◆ **TASK DESCRIPTION**
Tally the lines in the rows below that contain the string "icon", treating uppercase and lowercase as different. Reply with the number alone.

[Rows for locating words and elements]
---------------

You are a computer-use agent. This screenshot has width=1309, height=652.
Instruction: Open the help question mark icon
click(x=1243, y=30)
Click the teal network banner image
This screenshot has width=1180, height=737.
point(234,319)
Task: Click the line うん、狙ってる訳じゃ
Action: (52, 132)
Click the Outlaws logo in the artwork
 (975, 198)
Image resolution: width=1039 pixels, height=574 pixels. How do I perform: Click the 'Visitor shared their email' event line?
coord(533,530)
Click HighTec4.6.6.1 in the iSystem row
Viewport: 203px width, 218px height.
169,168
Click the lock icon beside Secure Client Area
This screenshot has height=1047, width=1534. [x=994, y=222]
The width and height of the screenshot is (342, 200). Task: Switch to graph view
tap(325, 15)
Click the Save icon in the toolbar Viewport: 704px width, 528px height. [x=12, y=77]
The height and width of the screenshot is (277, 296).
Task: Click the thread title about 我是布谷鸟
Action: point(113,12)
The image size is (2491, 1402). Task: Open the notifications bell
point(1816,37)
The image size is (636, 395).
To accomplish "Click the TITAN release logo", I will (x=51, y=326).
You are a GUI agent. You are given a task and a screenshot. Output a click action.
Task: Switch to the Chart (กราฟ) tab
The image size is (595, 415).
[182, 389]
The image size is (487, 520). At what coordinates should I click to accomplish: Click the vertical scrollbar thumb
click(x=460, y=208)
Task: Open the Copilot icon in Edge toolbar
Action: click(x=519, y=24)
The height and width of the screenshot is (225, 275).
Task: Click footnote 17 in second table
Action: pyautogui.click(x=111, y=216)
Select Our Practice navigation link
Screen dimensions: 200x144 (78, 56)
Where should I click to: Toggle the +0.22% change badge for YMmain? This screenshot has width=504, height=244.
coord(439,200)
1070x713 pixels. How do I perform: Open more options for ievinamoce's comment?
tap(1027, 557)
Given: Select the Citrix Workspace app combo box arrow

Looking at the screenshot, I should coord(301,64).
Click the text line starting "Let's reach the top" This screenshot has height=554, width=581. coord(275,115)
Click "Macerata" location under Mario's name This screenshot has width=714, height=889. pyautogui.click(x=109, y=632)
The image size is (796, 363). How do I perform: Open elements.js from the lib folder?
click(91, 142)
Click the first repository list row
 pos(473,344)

---------------

◆ **WRITTEN RESPONSE**
4